Group listening devices
- A separate microphone, nowadays usually using radiofrequency transmission. The microphone is brought closer to the speaker so as to improve signal-noise ratio.
- So-called FM devices in schools: the teacher has a microphone that employs radio frequencies to transmit the teacher's speech to a receiver that is connected to the hearing aid of the pupil.
- Similar technology can be utilized in meetings; a microphone placed at the centre of the table, for example, can make it easier to follow the discussion.
Indications for hearing aid assessment
- Technical hearing rehabilitation should be considered within specialized care if the better ear hearing level, measured in a sound-proof testing booth, over the frequencies 0.5-4 kHz (BEHL0.5-4kHz) is 30 dB or worse. In children, the corresponding limit is 20 dB. The goal in hearing rehabilitation with hearing aids is binaural listening, i.e., both ears should be fitted with hearing aids as a rule. Check also local recommendations and policies.

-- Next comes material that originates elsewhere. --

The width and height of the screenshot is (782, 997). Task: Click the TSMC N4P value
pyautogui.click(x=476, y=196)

- When assessing the need for aids, the motivation of the patient and his/her social needs, etc. should always be considered. Note that hearing impairment in an elderly person living alone, for example, may for its part result in social isolation.

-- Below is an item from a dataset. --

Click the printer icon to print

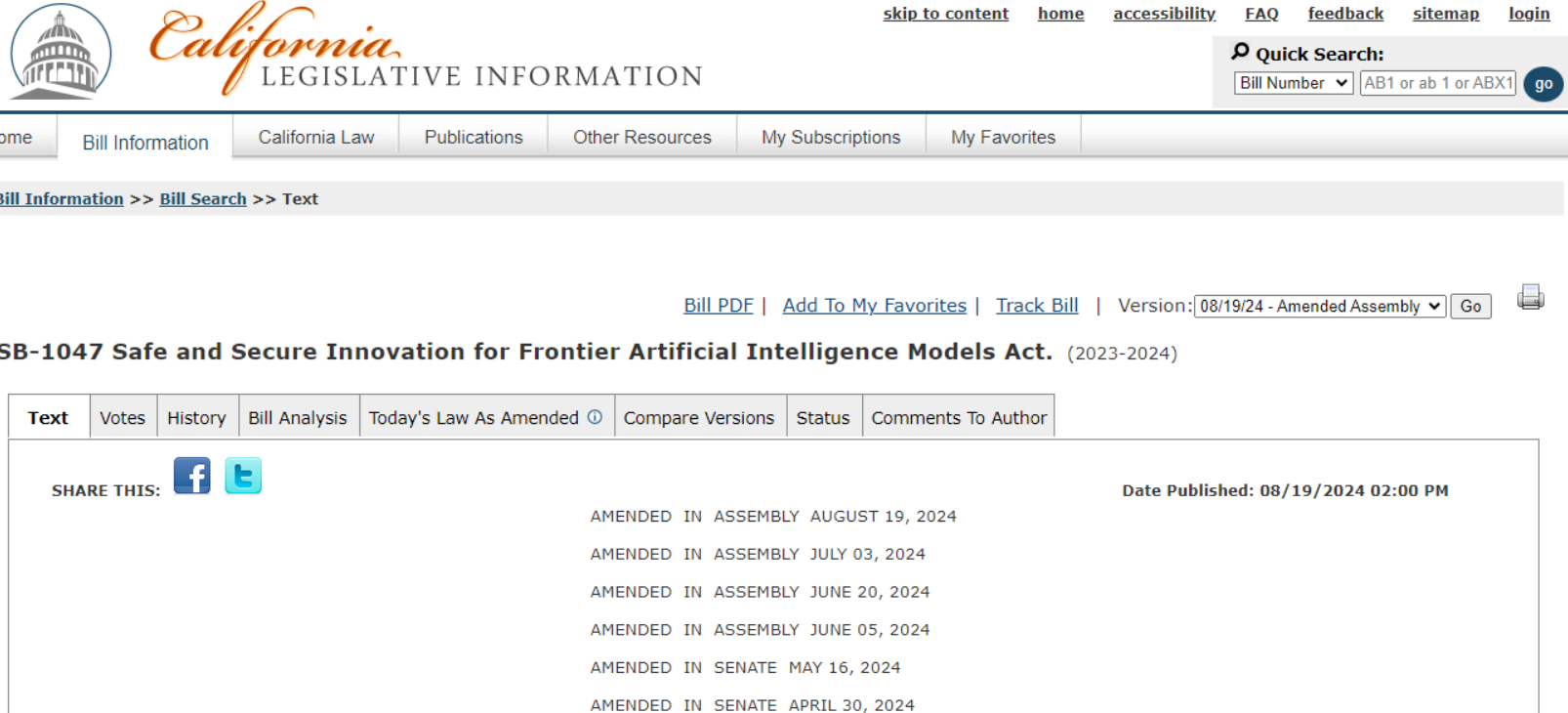coord(1531,297)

- Hearing aid assessment is one of the tasks for which hearing centres and stations are responsible. Assessment of the need for and selection of the hearing aid and assistive listening devices may require home or workplace visits.
Systems of aid payment
- Check local policies and practices on who is responsible for reimbursement of the costs of hearing aids and other assistive devices related to hearing.

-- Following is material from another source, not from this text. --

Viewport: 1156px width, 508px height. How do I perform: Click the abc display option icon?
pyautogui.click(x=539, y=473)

- Different parties may be completely or partly responsible for the reimbursement of hearing defect rehabilitation, including municipalities, the health insurance system and other insurance institutions, the social services, employers, or the labour administration, taking also into account the source of the hearing problem (including, for example, military injuries, occupational diseases, traffic injuries, etc.).
- Regardless of who pays the costs, hearing aid assessment is something where, based on the hearing impairment, the patient's other medical problems, the social situation, etc., a rehabilitation plan should be made for technical rehabilitation of hearing impairment. The next step is to find out who pays for the aid and how it is to be acquired. Hearing centres and stations are responsible for writing such rehabilitation plans.
Indications for referral for hearing aid assessment
- Summary
- In a child, the better ear hearing level over the frequencies 0.5-4 kHz (BEHL0.5-4kHz) worse than 20 dB.
- If a child is suspected to have a hearing impairment but a reliable hearing test is not feasible, he/she has to be referred to specialized care for investigations.
- In an adult, a better ear hearing level over the frequencies 0.5-4 kHz (BEHL0.5-4kHz) which is 30 dB or worse.
- Ask about the patient's problems. Record them in the referral; this helps a lot in most cases when writing the rehabilitation plan.
- Before drawing up the referral, make sure that the patient is sufficiently motivated for hearing aid experimentation.